A fair number of the examples in that book use WWW::Mechanize. I
ported that to Python (it has evolved a bit since then):

http://wwwsearch.sf.net/mechanize
The distribution includes an example from the book ported to Python,
in fact -- porting other examples should be fairly straightforward.

A stable release of mechanize is (finally!) coming soon(-ish).
John

Mar 23 '06 #6

This thread has been closed and replies have been disabled. Please start a new discussion.

Similar topics

42
by: Fred Ma | last post by:
Hello, This is not a troll posting, and I've refrained from asking because I've seen similar threads get all nitter-nattery. But I really want to make a decision on how best to invest my time....
31
by: surfunbear | last post by:
I've read some posts on Perl versus Python and studied a bit of my Python book. I'm a software engineer, familiar with C++ objected oriented development, but have been using Perl because it is...
8
by: Nick Coghlan | last post by:
Time for another random syntax idea. . . So, I was tinkering in the interactive interpreter, and came up with the following one-size-fits-most default argument hack: Py> x = 1 Py> def...
68
by: Lad | last post by:
Is anyone capable of providing Python advantages over PHP if there are any? Cheers, L.
6
by: Mark Watson | last post by:
Last year, I did an experiment of allowing a very polite web spider run for a few days trying to find RDF markup embedded in web pages. I found close to zero RDF - not encouraging! I a recent...
13
by: squash | last post by:
I am a little annoyed at why such a simple program in Perl is causing so much difficulty for python, i.e: $a += 200000 * 140000; print $a;
21
by: Roy Smith | last post by:
I'm working on a product which for a long time has had a Perl binding for our remote access API. A while ago, I wrote a Python binding on my own, chatted it up a bit internally, and recently had a...
5
by: David Waizer | last post by:
Hello.. I'm looking for a script (perl, python, sh...)or program (such as wget) that will help me get a list of ALL the links on a website. For example ./magicscript.pl www.yahoo.com and...
1
by: George Orwell | last post by:
Would I be missing much if I stopped trying to learn Perl well enough to use for spidering, screen scraping etc. and converted over to PHP ? I am looking to do all, or at least most of the hacks...
0
by: Charles Arthur | last post by:
How do i turn on java script on a villaon, callus and itel keypad mobile phone
0
by: emmanuelkatto | last post by:
Hi All, I am Emmanuel katto from Uganda.
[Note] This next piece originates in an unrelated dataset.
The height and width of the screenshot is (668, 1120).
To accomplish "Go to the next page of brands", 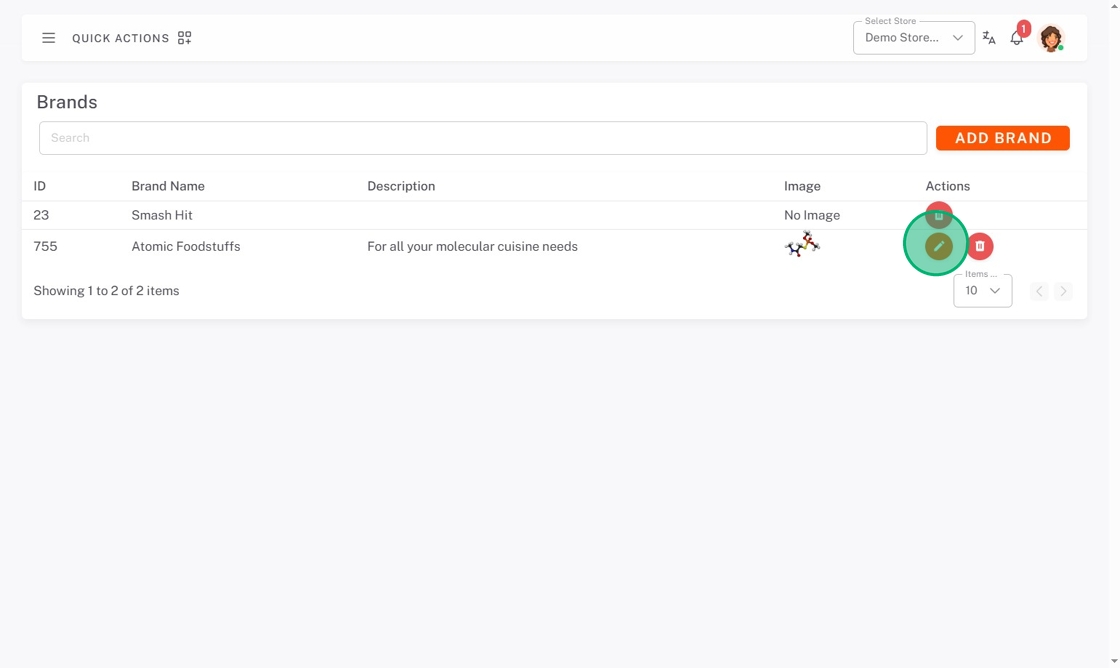I will (x=1063, y=291).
I want to ask what challenges you've faced while migrating a website to cloud. Please let me know. Thanks! Emmanuel
0
BarryA
by: BarryA | last post by:
What are the essential steps and strategies outlined in the Data Structures and Algorithms (DSA) roadmap for aspiring data scientists? How can individuals effectively utilize this roadmap to progress...
1
by: nemocccc | last post by:
hello, everyone, I want to develop a software for my android phone for daily needs, any suggestions?
0
marktang
by: marktang | last post by:
ONU (Optical Network Unit) is one of the key components for providing high-speed Internet services. Its primary function is to act as an endpoint device located at the user's premises. However,...
0
by: Hystou | last post by:
Most computers default to English, but sometimes we require a different language, especially when relocating. Forgot to request a specific language before your computer shipped? No problem! You can...
0
Oralloy
by: Oralloy | last post by:
Hello folks, I am unable to find appropriate documentation on the type promotion of bit-fields when using the generalised comparison operator "<=>". The problem is that using the GNU compilers,...
0
tracyyun
by: tracyyun | last post by:
Dear forum friends, With the development of smart home technology, a variety of wireless communication protocols have appeared on the market, such as Zigbee, Z-Wave, Wi-Fi, Bluetooth, etc. Each...
0
agi2029
by: agi2029 | last post by:
Let's talk about the concept of autonomous AI software engineers and no-code agents. These AIs are designed to manage the entire lifecycle of a software development project—planning, coding, testing,...

By using Bytes.com and it's services, you agree to our Privacy Policy and Terms of Use.

To disable or enable advertisements and analytics tracking please visit the manage ads & tracking page.